= Leon Gordon (painter) =

American painter

Leon Gordon (1889–1943) was an American landscape and portrait painter, illustrator, and sculptor. He lived and worked in California, New York (state), Florida, and the Russian Federation.

==Life==
Gordon was born in 1889 in Borisov, modern day Belarus (then part of the Russian Empire). He later moved to the United States where he studied at the Art Institute of Chicago.

==Career==
During his life, he painted portraits of Willa Cather, Dorothy Gish, Will Rogers, President Calvin Coolidge, Benjamin Barr Lindsey, Winston Churchill, John L. Lewis and Helen Keller. His work was sold by Earl Stendahl.

While he lived in New York, Gordon was a member of the Society of Independent Artists, and took part in their 1917 exhibition.

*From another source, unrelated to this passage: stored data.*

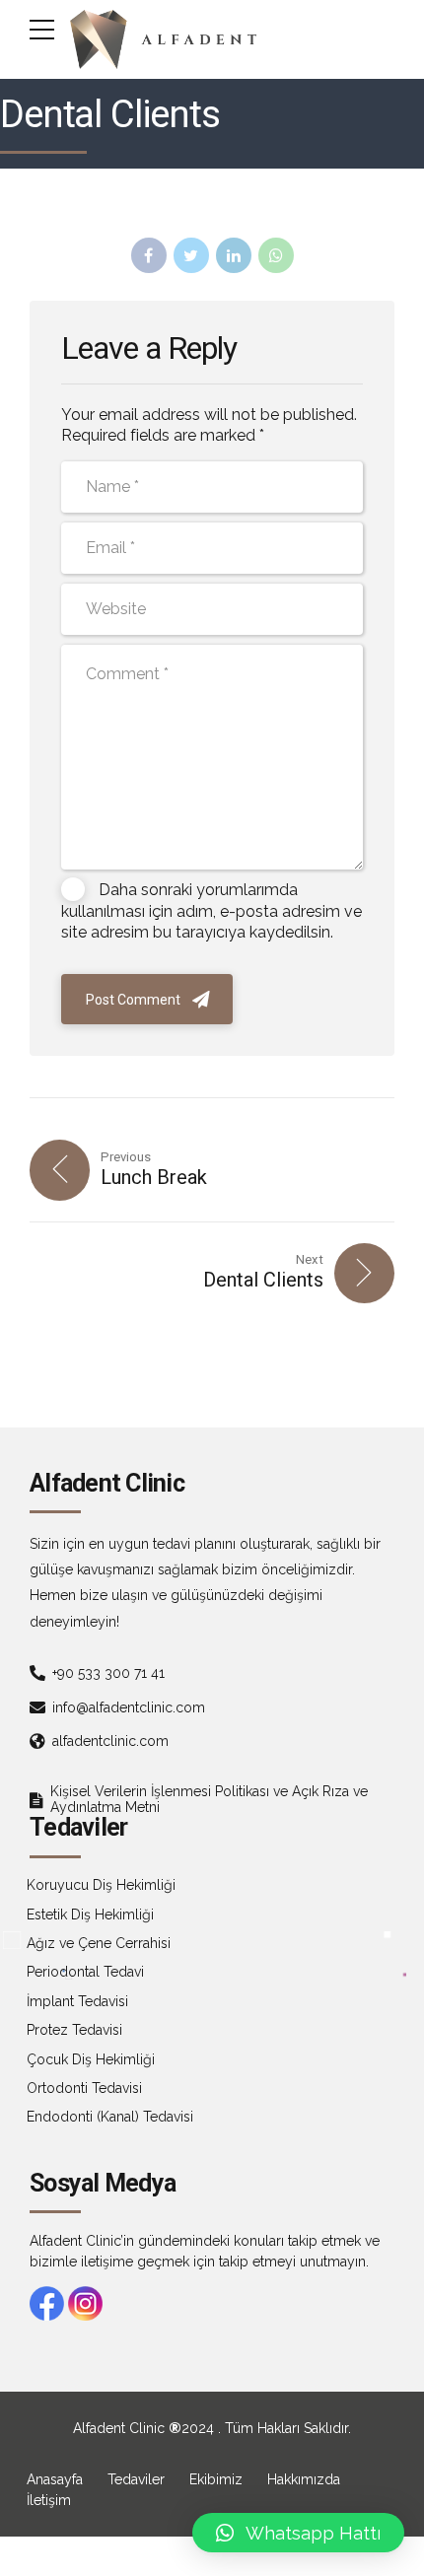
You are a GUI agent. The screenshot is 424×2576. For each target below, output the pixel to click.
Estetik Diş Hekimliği (90, 1914)
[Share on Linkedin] (233, 255)
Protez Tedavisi (74, 2030)
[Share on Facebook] (149, 255)
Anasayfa (55, 2479)
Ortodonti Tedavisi (84, 2088)
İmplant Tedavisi (77, 2001)
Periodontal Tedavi (85, 1972)
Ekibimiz (216, 2479)
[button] (298, 2532)
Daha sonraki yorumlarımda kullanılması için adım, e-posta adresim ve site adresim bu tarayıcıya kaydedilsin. (211, 910)
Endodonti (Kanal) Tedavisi (110, 2116)
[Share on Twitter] (191, 255)
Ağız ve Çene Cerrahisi (99, 1943)
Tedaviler (136, 2479)
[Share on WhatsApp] (276, 255)
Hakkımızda (303, 2479)
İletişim (49, 2500)
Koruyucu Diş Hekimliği (101, 1885)
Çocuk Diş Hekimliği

In 1930, Good Housekeeping magazine commissioned Gordon to paint twelve portraits of "the twelve greatest American women" (including Eleanor Roosevelt, Grace Abbott and Florence Sabin) which were published once a month in the magazine through 1931.

==Permanent collections==
Gordon's portrait of Eleanor Roosevelt is included in the National Portrait Gallery in Washington, D.C. His portrait of President Manuel L. Quezon of the Philippines is held in the permanent collection of the Presidential Museum and Library at Malacañang Palace in Manila.

==Death==
Gordon died of a heart attack on December 31, 1943, in Tallahassee, Florida, where he had been painting the portrait of the parents of then US senator Claude Pepper.